“Tail” coverage – the Basics:
“Tail” insurance or “tail” coverage is shorthand for an Extended Reporting Endorsement. Your OBLIC policy provides coverage on a claims-made and reported basis. This type of policy provides coverage for claims which are made and reported during the applicable policy period of an in-force policy. Coverage under a claims-made and reported policy typically ends when the policy expires or is cancelled.
However, this is where “tail” coverage provides enormous benefit. A “tail” endorsement can be purchased at the end of a policy term which extends the time period within which a claim may be reported concerning an alleged act, error or omission that occurred during a period in which the policy previously provided coverage. This endorsement is commonly called “tail” coverage because it may take a number of years to discover malpractice, so the claim is said to “tail” or follow after the act, error or omission.
A tail endorsement may be needed in these situations:
- Retiring and leaving the practice of law
- Entering government service
- Changing law firms
- Merger of law firms
- Dissolution of a law firm
If you wish to purchase a tail endorsement it is imperative that you ask your OBLIC Underwriter about it immediately at the termination of your current policy, as the option is only available for a limited time after the expiration of the policy term.
The tail endorsement does not apply while winding up an active practice.
The tail endorsement only extends the period of time in which a claim may be reported. It does not cover any active practice of law. If a lawyer is actively providing legal services to any client (including an active case), a current policy is needed to provide coverage.
If a lawyer is actively practicing fewer hours or winding down the practice, it may be possible to purchase a part-time policy. The purchase of a part-time policy should be carefully discussed as it may impact “tail” coverage purchased in the future.
If the law firm the lawyer is leaving remains an ongoing entity, consider if a tail endorsement is needed.
If the firm remains as ongoing entity insured by OBLIC, former partners, shareholders or members of the firm will remain as insureds under the firm’s policy for their alleged acts, errors or omissions while with the firm. If a firm dissolves or otherwise terminates coverage, “tail” coverage purchased by a retired partner may provide that individual lawyer protection against a claim made after retirement. However, when a law firm dissolves, a firm “tail” endorsement should be seriously considered. Otherwise, former insureds who did not purchase a tail upon their leaving the firm would have any potential coverage extinguished upon the expiration or termination of the firm’s policy.
The tail endorsement does not cover time periods when lawyer did not have insurance.
There is generally no coverage for claims arising out of legal services provided over any period of time when the lawyer practiced without malpractice insurance. This is often referred to as a gap in coverage. As a reminder, “tail” coverage only extends the ability to report claims that would otherwise be covered by the policy except for its expiration.

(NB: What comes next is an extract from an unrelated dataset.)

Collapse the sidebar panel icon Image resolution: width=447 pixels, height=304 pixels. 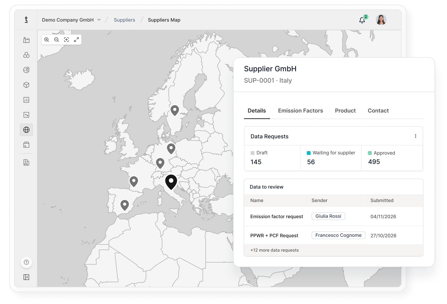(26, 277)
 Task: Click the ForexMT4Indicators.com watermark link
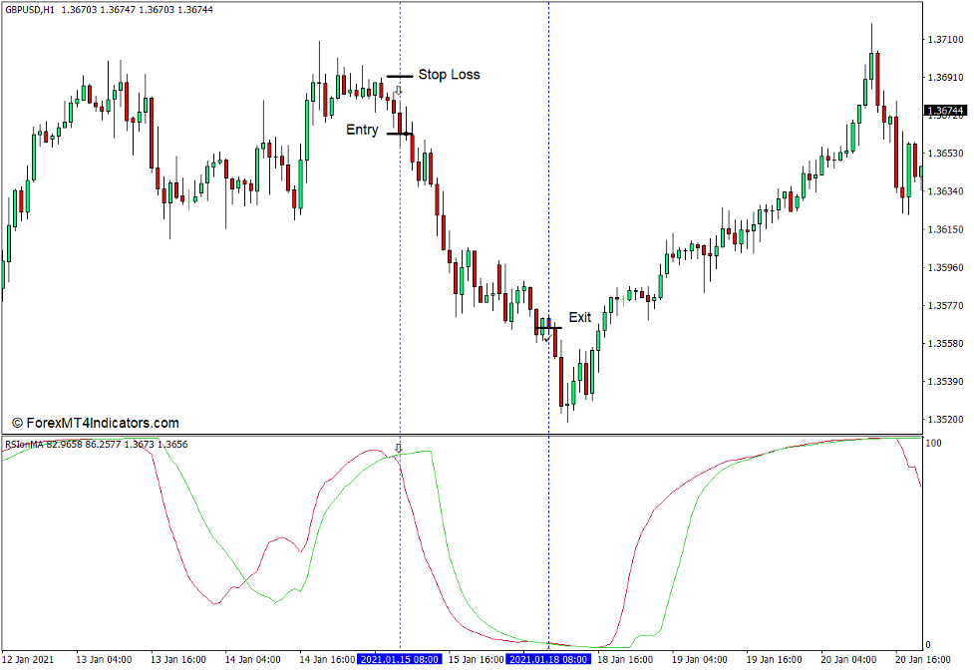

Time periods available for tail coverage.
OBLIC offers a “tail” endorsement to extend the reporting period for 1 year, 2 years, 3 years, or for an unlimited number of years. The appropriate length of tail coverage depends on the attorney’s area of practice and the potential application of the new Ohio statute of repose for legal malpractice claims. The one-year Ohio statute of limitations for legal malpractice claims begins to run upon the later of the discovery of the error or the end of the representation. Within some areas of practice, a potential error can lay dormant for years, for others, it is discovered in quick order. The Ohio statute of repose places a maximum limit of four years within which to file suit (although up to five years in certain limited circumstances) from the date of the act, error or omission, regardless of whether the error was discovered within that period. We do not currently know whether the statute will be interpreted to apply retroactively or prospectively only, so our recommendation regarding which tail option to buy is to generally assume a longer period of time may be available for claimants to bring undiscovered claims arising out of acts, errors, or omissions predating the effective date of the statute of repose, June 16, 2021. Acts, errors, omissions after that date should be clearly governed by the statute of repose.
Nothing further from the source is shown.